#### 提供テキスト
NuGet パッケージとして利用可能な ASP.NET Core 2.0 の Azure Key Vault 構成プロバイダー (bit.ly/2DfOXeq) は、アプリケーションの起動時に Azure Key Vault からすべてのシークレットを取得するための簡単な実装を提供します。しかし、この機能は今回のソリューションでは使用しません。それは、アプリケーションの起動時に不要なビジネス データをすべて読み込まないようにするためです。たとえば、保険証券シークレットや、Azure SQL Database にアクセスするための接続文字列などのアプリケーションが必要とするその他のシークレットは起動時に読み込む必要はありません。この機能は、アプリケーションに必要なすべての接続文字列の格納に 1 つのキー コンテナー インスタンスを使用し、ビジネス データに別のキー コンテナー インスタンスを使用する場合に利用できます。

App Service の作成: 管理者ポータルと顧客ポータルのアプリケーションは、Visual Studio 2017 の組み込みツールを使用して Azure App Service Web アプリケーションとしてデプロイします。どちらのポータルも、1 つの App Service プランの内部でホストされます。

開発中は、Visual Studio 2017 を使用して ASP.NET Core MVC アプリケーションをローカルにデプロイできます。先ほど説明した PowerShell スクリプトを実行すると、ポータル アプリケーションごとに 1 つずつ、合計 2 つのデジタル証明書が作成されます。現在のユーザーの証明書ストアに .pfx ファイルが追加されます。このファイルは、ASP.NET MVC アプリケーションが Azure Key Vault API にアクセスするために行う要求に埋め込みます。各 ASP.NET MVC アプリケーションの Visual Studio 2017 ソリューションの appsettings.json ファイルに、これらの証明書の拇印を追加します。

アプリケーションを Azure App Service にデプロイするときは、以下のことを行う必要があります。

  • 両方の .pfx ファイルを Azure Portal から Azure App Service インスタンスにアップロードする。

#### 作業内容
A. 上の提供テキストの「App Service の作成: 管理者ポータルと顧客ポータルのアプリケーションは、Visual」から「ソリューションの appsettings.json ファイルに、これらの証明書の拇印を追加します。」までを、一字も変えずに抜き出して返してください。
B. 下の行をすべて、「heading」を「section title」に置き換え、ほかは変えずに示してください。画像は答えに入れないでください。

#### 作業用データ

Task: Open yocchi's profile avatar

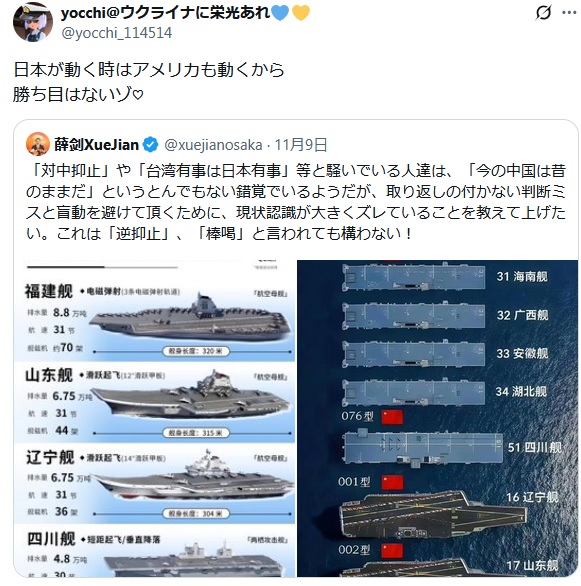Action: [x=33, y=22]
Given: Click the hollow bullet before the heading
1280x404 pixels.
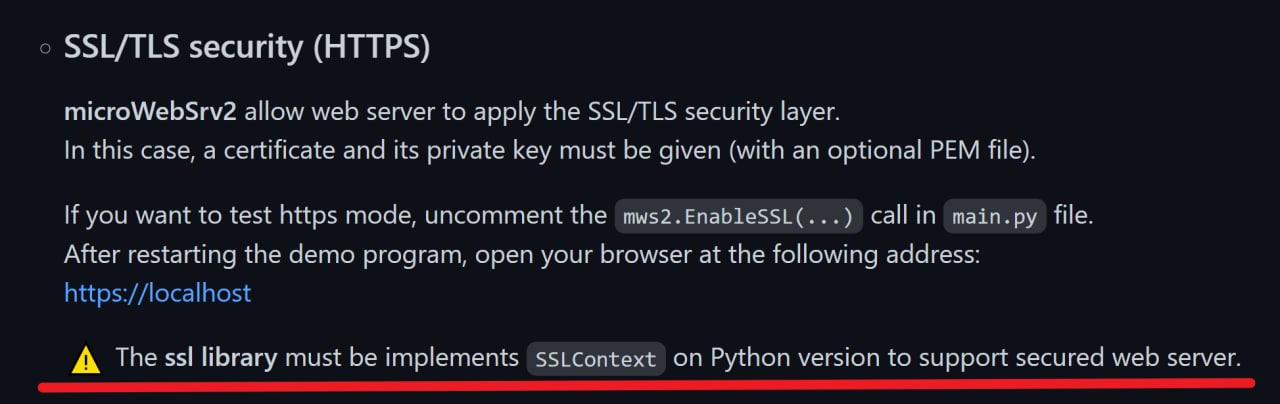Looking at the screenshot, I should pyautogui.click(x=45, y=48).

#### 解答一覧
A.
App Service の作成: 管理者ポータルと顧客ポータルのアプリケーションは、Visual Studio 2017 の組み込みツールを使用して Azure App Service Web アプリケーションとしてデプロイします。どちらのポータルも、1 つの App Service プランの内部でホストされます。

開発中は、Visual Studio 2017 を使用して ASP.NET Core MVC アプリケーションをローカルにデプロイできます。先ほど説明した PowerShell スクリプトを実行すると、ポータル アプリケーションごとに 1 つずつ、合計 2 つのデジタル証明書が作成されます。現在のユーザーの証明書ストアに .pfx ファイルが追加されます。このファイルは、ASP.NET MVC アプリケーションが Azure Key Vault API にアクセスするために行う要求に埋め込みます。各 ASP.NET MVC アプリケーションの Visual Studio 2017 ソリューションの appsettings.json ファイルに、これらの証明書の拇印を追加します。

B.
Task: Open yocchi's profile avatar

Action: [x=33, y=22]
Given: Click the hollow bullet before the section title
1280x404 pixels.
Looking at the screenshot, I should pyautogui.click(x=45, y=48).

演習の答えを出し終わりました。